## Do this:
Please reproduce the data starting at the line containing "Click the blue go" and ending at the line containing "will [x=145, y=293].", with "Manual setup" renamed to "Automatic setup" and everything else left unchanged.

(Target pointing data)
▼
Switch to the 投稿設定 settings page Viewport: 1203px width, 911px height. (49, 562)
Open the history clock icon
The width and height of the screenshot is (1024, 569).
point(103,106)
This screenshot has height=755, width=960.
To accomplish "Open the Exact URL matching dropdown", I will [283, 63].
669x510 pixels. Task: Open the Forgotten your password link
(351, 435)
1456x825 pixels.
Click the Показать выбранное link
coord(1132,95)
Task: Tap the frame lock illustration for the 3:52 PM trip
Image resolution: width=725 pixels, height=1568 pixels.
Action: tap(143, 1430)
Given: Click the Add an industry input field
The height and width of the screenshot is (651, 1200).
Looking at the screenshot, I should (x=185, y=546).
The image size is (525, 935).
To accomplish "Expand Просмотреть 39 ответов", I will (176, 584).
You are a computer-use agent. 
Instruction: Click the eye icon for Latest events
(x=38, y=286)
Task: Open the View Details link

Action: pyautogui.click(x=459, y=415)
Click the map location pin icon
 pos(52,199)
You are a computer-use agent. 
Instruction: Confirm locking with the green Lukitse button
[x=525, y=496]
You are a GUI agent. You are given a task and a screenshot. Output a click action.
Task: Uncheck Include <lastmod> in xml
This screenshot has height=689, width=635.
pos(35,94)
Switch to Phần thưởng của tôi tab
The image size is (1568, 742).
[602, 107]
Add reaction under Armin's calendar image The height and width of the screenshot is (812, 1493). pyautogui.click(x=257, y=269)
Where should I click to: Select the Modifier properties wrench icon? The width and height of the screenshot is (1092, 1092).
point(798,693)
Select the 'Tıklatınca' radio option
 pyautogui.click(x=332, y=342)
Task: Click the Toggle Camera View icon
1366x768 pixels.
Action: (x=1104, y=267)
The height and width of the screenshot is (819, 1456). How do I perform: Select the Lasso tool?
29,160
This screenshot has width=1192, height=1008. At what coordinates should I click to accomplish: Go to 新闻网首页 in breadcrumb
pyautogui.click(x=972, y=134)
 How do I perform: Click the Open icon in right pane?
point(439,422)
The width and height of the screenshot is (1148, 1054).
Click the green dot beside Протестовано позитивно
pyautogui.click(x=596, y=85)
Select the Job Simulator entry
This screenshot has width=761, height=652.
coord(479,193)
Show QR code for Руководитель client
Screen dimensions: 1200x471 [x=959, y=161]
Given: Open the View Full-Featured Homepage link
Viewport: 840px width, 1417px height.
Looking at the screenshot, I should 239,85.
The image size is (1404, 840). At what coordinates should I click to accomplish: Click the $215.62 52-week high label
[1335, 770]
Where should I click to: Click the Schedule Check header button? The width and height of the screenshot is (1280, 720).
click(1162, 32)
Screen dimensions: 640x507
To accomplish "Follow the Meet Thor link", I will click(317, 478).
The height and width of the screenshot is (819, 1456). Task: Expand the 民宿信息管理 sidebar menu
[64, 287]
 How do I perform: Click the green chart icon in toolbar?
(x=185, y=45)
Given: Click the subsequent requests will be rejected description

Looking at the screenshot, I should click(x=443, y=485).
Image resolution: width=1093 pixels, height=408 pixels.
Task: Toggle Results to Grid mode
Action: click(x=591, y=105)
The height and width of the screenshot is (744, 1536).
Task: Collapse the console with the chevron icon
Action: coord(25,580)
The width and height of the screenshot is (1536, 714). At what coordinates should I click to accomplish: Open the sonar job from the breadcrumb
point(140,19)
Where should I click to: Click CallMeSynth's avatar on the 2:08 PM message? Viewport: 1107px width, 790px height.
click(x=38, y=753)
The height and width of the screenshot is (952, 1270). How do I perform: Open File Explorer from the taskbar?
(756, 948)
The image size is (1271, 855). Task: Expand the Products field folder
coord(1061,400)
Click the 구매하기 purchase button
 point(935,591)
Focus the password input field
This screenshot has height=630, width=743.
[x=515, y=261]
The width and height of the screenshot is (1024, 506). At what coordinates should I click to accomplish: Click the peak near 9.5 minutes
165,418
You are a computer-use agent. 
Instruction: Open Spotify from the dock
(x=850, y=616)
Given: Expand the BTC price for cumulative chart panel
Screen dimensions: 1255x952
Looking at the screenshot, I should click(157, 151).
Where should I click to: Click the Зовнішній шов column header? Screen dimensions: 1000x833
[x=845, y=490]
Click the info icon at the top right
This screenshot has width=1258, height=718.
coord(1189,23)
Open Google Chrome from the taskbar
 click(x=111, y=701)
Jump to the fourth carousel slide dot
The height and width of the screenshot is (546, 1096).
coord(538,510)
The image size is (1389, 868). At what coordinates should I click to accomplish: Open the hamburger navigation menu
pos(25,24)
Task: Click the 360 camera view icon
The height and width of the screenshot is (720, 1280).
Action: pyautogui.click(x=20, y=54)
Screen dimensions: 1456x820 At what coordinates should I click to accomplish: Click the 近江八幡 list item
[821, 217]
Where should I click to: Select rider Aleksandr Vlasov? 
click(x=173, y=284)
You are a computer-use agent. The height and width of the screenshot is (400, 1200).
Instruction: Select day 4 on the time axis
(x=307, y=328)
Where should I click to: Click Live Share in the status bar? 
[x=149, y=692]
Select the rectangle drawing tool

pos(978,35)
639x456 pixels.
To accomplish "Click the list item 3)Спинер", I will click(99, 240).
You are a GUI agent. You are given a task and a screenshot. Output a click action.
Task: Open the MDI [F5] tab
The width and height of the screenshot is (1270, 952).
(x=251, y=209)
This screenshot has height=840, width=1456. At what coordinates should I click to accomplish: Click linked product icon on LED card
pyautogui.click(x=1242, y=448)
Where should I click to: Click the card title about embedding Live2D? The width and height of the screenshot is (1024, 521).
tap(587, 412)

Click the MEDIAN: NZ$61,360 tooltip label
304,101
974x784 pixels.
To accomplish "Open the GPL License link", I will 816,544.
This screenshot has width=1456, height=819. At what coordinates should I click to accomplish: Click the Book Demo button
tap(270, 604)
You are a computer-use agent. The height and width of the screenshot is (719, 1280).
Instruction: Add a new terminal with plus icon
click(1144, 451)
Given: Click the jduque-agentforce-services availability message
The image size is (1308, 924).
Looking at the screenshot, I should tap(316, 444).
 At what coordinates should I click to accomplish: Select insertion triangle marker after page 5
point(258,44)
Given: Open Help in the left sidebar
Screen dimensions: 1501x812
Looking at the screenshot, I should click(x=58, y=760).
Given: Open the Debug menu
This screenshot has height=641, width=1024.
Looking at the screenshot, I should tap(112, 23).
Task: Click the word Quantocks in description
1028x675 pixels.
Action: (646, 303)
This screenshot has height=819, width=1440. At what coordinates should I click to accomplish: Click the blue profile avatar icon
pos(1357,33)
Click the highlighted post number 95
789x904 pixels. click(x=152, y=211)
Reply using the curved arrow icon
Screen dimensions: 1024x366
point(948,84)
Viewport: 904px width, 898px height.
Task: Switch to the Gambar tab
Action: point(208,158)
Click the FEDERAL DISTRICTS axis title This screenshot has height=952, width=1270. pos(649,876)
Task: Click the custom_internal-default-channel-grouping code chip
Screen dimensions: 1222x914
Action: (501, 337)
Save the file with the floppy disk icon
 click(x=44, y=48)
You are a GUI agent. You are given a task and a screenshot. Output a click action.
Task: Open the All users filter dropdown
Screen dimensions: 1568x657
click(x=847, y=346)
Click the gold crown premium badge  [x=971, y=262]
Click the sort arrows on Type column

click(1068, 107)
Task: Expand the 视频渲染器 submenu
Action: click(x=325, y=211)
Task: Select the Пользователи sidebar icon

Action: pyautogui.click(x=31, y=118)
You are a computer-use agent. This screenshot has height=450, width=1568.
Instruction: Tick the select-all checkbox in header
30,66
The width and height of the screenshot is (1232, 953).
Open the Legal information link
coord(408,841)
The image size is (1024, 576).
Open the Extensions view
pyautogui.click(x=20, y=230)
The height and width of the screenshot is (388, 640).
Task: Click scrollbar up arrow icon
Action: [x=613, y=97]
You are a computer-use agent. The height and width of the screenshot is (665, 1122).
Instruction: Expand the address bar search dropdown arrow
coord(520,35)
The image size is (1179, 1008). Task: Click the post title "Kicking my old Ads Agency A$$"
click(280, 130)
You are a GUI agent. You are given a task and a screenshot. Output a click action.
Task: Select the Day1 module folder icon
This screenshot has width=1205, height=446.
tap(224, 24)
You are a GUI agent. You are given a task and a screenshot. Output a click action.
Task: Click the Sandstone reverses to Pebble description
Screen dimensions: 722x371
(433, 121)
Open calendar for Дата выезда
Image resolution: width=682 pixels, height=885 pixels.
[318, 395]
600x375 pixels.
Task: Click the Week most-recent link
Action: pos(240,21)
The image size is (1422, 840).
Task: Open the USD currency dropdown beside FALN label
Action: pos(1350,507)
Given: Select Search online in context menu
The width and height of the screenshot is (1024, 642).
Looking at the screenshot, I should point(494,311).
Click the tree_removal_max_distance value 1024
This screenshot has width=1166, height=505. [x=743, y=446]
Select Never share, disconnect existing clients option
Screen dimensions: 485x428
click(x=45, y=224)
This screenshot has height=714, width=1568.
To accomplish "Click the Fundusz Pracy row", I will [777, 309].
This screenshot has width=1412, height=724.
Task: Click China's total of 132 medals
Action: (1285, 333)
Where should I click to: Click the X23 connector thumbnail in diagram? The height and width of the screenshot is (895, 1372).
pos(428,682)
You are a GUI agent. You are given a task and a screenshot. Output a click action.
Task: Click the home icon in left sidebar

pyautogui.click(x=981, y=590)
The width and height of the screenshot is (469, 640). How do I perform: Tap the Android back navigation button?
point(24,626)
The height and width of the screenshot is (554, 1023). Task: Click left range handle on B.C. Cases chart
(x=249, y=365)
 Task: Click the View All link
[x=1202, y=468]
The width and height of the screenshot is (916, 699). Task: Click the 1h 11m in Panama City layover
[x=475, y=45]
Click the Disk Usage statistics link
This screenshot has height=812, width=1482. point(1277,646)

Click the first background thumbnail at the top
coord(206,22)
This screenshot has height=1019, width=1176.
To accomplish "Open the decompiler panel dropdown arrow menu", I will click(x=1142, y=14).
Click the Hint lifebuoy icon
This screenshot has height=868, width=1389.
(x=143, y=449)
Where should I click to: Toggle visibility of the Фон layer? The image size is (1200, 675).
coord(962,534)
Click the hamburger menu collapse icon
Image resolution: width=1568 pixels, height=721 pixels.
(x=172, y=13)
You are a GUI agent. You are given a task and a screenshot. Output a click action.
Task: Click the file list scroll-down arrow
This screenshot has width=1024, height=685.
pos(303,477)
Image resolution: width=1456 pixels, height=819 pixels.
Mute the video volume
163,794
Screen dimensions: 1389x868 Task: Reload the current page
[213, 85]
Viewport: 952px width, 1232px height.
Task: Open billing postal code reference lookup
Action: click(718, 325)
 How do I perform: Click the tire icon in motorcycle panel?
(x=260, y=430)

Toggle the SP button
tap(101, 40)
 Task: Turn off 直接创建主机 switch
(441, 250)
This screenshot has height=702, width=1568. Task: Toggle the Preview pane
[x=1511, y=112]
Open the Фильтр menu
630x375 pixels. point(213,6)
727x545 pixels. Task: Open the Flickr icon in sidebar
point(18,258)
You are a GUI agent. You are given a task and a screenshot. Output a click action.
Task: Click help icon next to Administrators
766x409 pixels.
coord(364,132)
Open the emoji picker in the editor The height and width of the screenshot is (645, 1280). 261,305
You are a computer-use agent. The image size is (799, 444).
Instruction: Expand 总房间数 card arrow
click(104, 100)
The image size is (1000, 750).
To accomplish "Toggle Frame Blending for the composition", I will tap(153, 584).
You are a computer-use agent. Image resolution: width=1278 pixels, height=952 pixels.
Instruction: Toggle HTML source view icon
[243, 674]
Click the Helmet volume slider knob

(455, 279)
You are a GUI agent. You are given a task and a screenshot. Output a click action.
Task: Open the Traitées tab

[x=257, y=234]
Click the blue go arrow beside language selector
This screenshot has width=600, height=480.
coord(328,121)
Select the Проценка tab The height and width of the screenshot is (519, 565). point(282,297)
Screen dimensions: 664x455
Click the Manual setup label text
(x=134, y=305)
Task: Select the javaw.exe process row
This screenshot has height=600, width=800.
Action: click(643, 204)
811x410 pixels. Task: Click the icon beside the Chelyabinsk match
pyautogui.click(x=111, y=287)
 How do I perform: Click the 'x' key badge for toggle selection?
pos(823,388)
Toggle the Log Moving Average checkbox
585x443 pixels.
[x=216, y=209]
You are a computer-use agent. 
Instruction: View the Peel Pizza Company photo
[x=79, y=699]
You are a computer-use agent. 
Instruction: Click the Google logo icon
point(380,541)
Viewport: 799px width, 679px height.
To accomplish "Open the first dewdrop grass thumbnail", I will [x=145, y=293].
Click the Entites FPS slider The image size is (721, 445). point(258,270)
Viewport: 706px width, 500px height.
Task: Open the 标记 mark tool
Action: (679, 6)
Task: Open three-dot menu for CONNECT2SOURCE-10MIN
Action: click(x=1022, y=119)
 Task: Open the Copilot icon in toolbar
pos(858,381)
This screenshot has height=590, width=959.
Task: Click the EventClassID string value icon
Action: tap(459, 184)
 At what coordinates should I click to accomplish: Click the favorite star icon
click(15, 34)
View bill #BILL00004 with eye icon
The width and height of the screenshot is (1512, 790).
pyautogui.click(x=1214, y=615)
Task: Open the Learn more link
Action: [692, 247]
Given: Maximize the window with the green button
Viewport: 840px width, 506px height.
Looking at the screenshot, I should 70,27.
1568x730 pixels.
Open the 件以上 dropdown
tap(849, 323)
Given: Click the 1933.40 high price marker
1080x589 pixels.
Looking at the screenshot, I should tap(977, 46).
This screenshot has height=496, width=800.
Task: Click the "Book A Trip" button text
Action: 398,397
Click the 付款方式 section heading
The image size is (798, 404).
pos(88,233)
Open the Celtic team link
▲
## The solution:
Click the blue go arrow beside language selector
This screenshot has width=600, height=480.
coord(328,121)
Select the Проценка tab The height and width of the screenshot is (519, 565). point(282,297)
Screen dimensions: 664x455
Click the Automatic setup label text
(x=134, y=305)
Task: Select the javaw.exe process row
This screenshot has height=600, width=800.
Action: click(643, 204)
811x410 pixels. Task: Click the icon beside the Chelyabinsk match
pyautogui.click(x=111, y=287)
 How do I perform: Click the 'x' key badge for toggle selection?
pos(823,388)
Toggle the Log Moving Average checkbox
585x443 pixels.
[x=216, y=209]
You are a computer-use agent. 
Instruction: View the Peel Pizza Company photo
[x=79, y=699]
You are a computer-use agent. 
Instruction: Click the Google logo icon
point(380,541)
Viewport: 799px width, 679px height.
To accomplish "Open the first dewdrop grass thumbnail", I will [x=145, y=293].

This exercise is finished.